# WORK TO BE COMPLETED:
Retype only what runs from the line with "The image size is (1024, 819)." through the end of the entries, exactly and in full, but omit any picture you find.

# ENTRIES PROVIDED:
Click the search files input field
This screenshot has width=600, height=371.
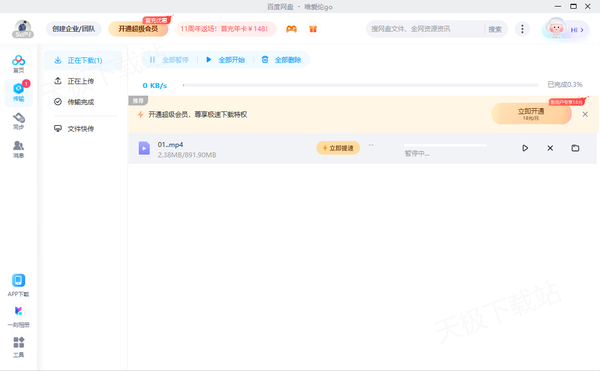[x=425, y=29]
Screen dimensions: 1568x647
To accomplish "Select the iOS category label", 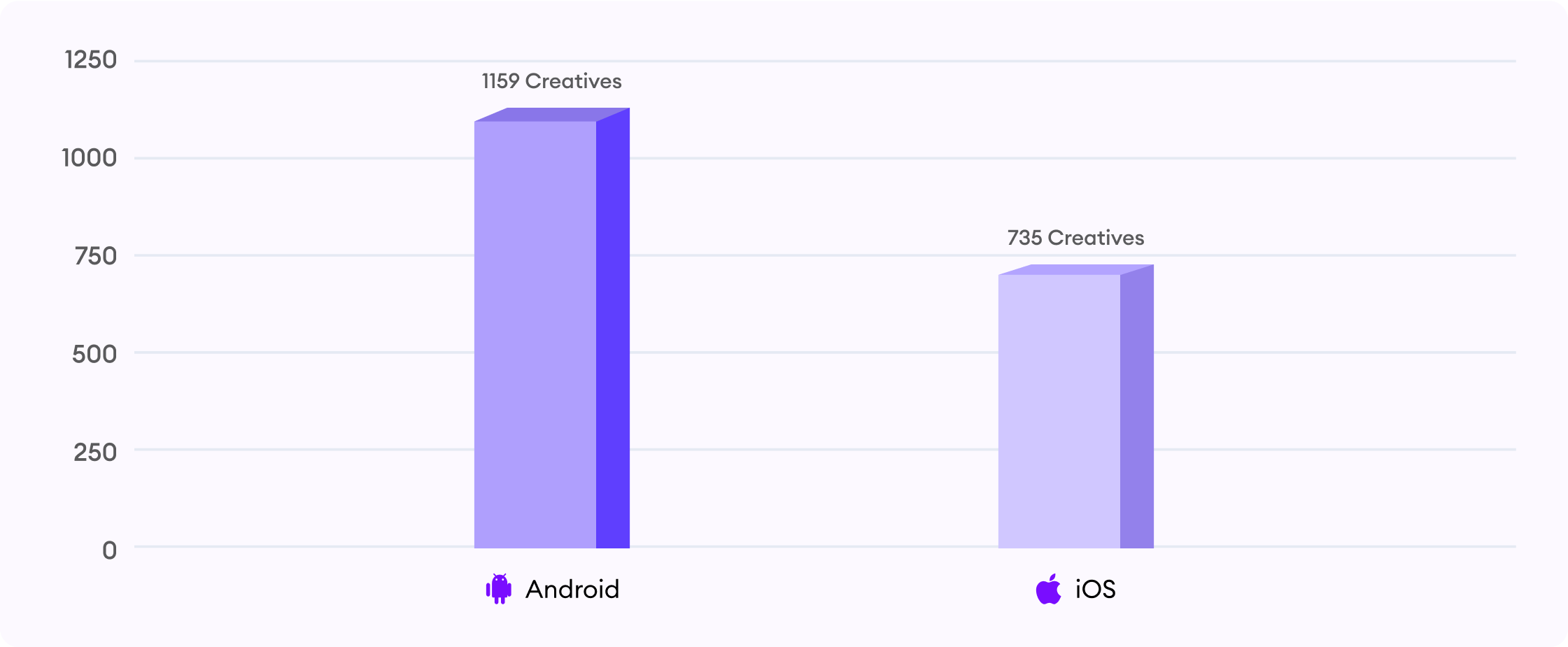I will [x=1096, y=590].
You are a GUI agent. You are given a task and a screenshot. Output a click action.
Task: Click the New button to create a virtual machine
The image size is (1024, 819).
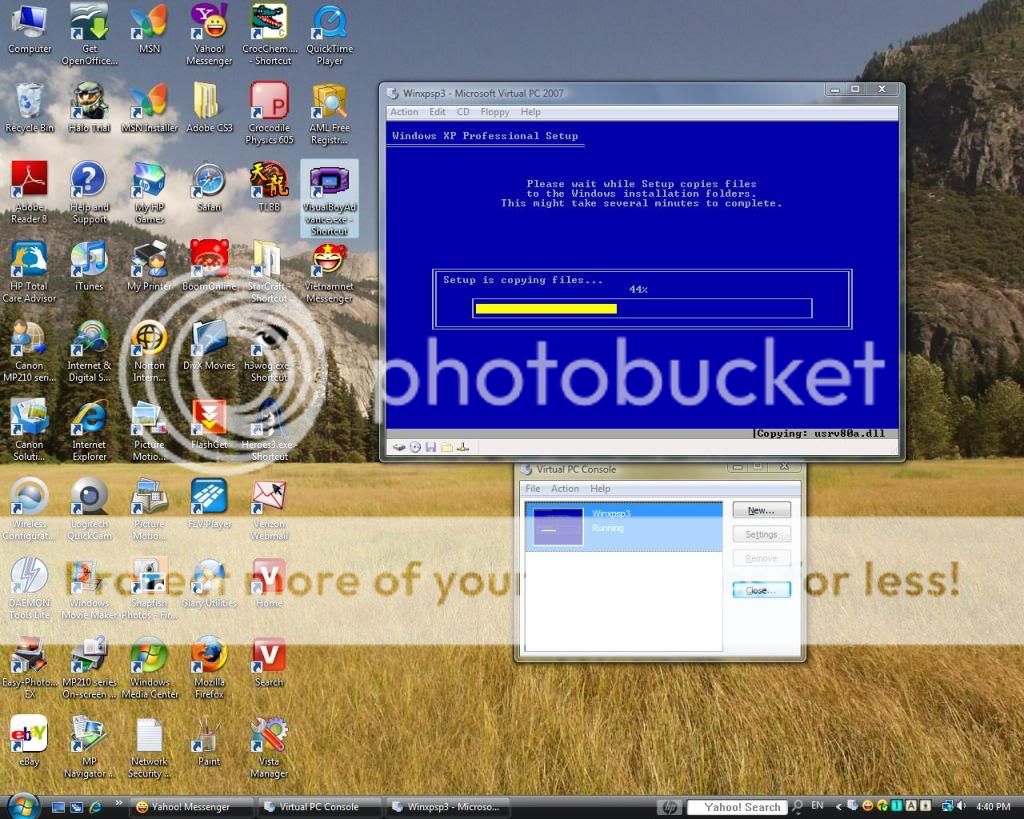(761, 509)
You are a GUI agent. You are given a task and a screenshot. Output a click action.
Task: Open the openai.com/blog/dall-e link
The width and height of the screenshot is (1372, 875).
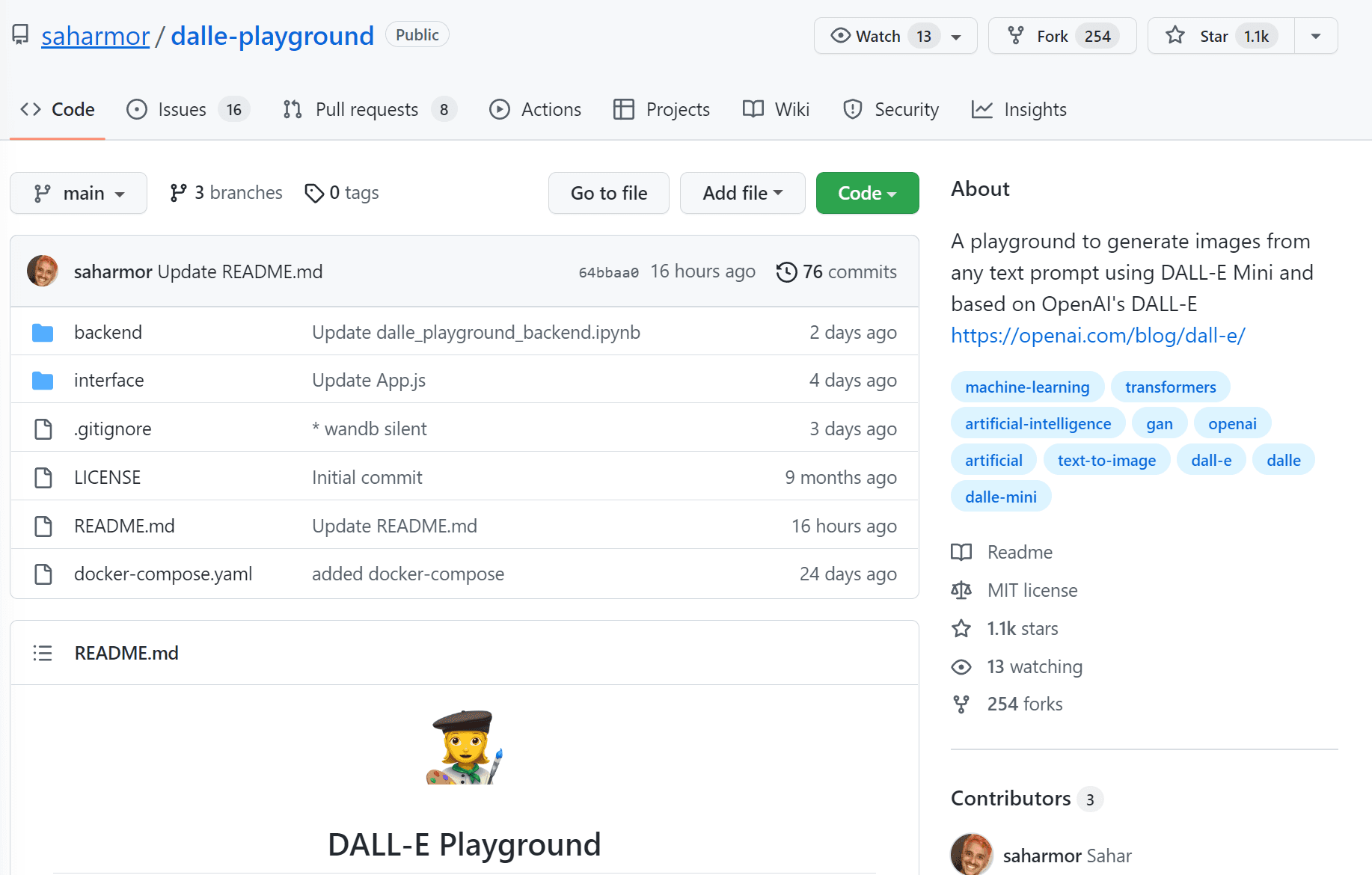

# ANSWER SECTION:
The image size is (1024, 819).
(761, 509)
You are a GUI agent. You are given a task and a screenshot. Output a click action.
Task: Open the openai.com/blog/dall-e link
The width and height of the screenshot is (1372, 875).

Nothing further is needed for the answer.